Register court orders when you move out of state.

Posted July 16th, 2016.

Categories: Custody Tips, Family Law.

court order mark guralnick

Don’t forget to register your child custody and child support orders when you move out of state. Because family law is based on state law, your custody order or support order is not automatically recognized by the other 49 states in the union. If your custody and support orders are actually contained within your Final Judgment of Divorce, then be sure to register your divorce judgment when you leave the state too.

To register a custody order, a support order, or a divorce judgment, you usually start by contacting the court that entered the order. Ask for a “certified” copy or an “exemplified” copy of the order. This will usually cost you anywhere from $2 to $10. A certified copy usually has a raised seal of the court on it, and it may have an original signature from the court clerk or some other court official.
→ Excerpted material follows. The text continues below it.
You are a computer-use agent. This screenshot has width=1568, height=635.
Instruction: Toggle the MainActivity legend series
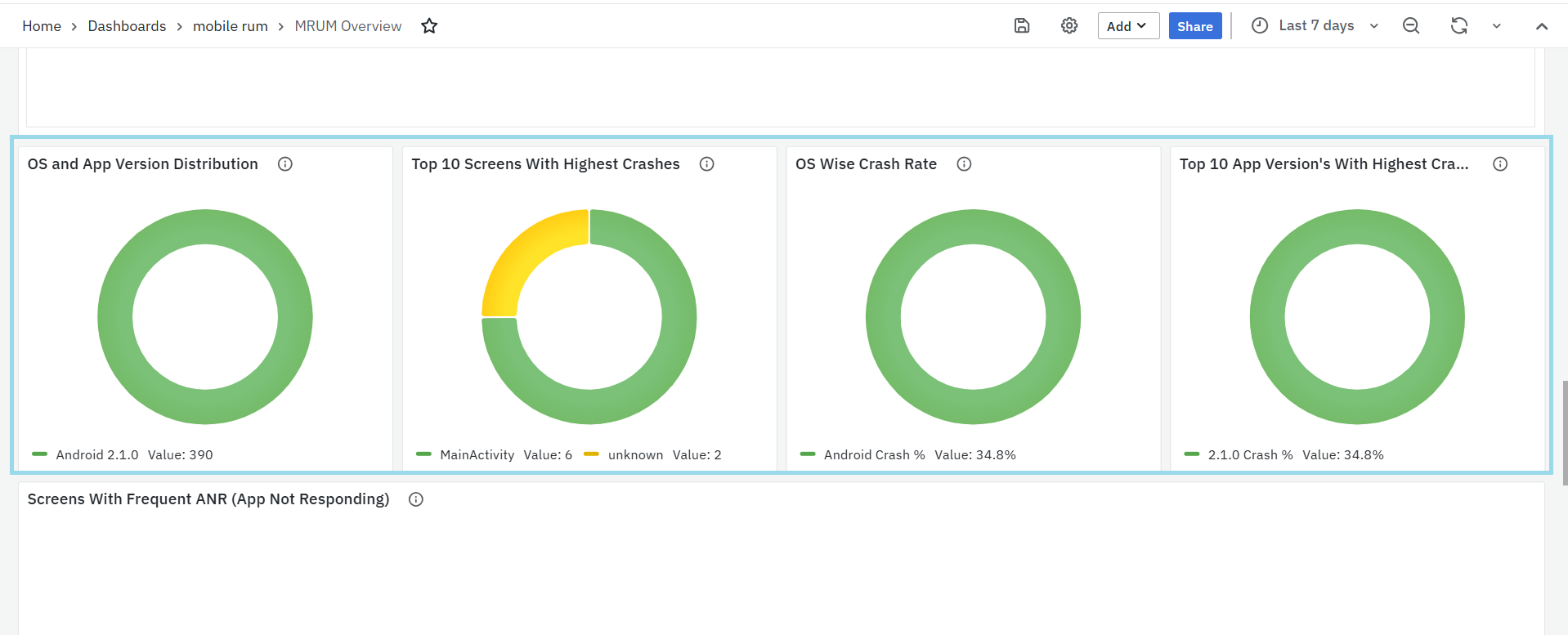(477, 455)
Then, you must take that court order or judgment and file it in the new state to which you are moving. If may be as easy as marching into the county courthouse in your new location, presenting the court clerk with the certified copy of the order from your old location and then filing it with the clerk. Other states may require a formal registration procedure through a county records office or through a central registry maintained at the state capital. You will likely be charged a filing fee or a registration fee in each case.

Once your out-of-state order (sometimes called “foreign order”) is registered, you should receive a local docket number, file number or registration number in the state to which you have moved.
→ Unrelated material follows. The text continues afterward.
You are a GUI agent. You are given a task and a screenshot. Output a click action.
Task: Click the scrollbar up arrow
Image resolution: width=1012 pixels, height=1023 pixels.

Why is this all so important? Let’s say that you were granted custody of your children in New York. You have been living in New York for the last five years with the children while your ex has been living in Ohio. With your ex-spouse’s permission, you are now relocating with the children to California. Nothing stops your ex-spouse from filing a petition in the California courts claiming that he should have custody — unless you’ve filed and registered your New York Court order in California. Once that New York order is registered in California, it essentially becomes a California court order. This enables you to argue to the California court that you already have custody according to the current order in effect. (Otherwise, if there is no prior order on file, when you ex-spouse files his petition in California, it will appear as if it’s the first time either one of you have addressed the question of custody).

A few other principles you should know: Every state in the United States is obligated, under the “full faith and credit” clause of the U.S. Constitution to recognize the court orders of other state courts. They must give full faith and credit to those orders.Thus the registration process makes sense. Plus, there are several uniform statutes in effect. These include the Uniform Child Custody Jurisdiction and Enforcement Act (UCCJEA) and the Uniform Interstate Family Support Act (UIFSA). Under UCCJEA and UIFSA, a court is usually obligated to defer jurisdiction to the court that first took jurisdiction over a case. Therefore, if New York entered the original court order, and your ex moved to California while you remained in New York with the children, he would be hard-pressed to get a court in that state to enter a custody order — or to even look at the case. Under the “exclusive continuing jurisdiction” provisions of the uniform laws, New York would have the exclusive right to deal with custody issues and that right would continue as long as one of you remained in New York.

This may all seem confusing, and you may wish to hire a lawyer if you get into a jurisdiction tangle. But if you do nothing else, remember to register your court orders in your new state once you move out of your old state.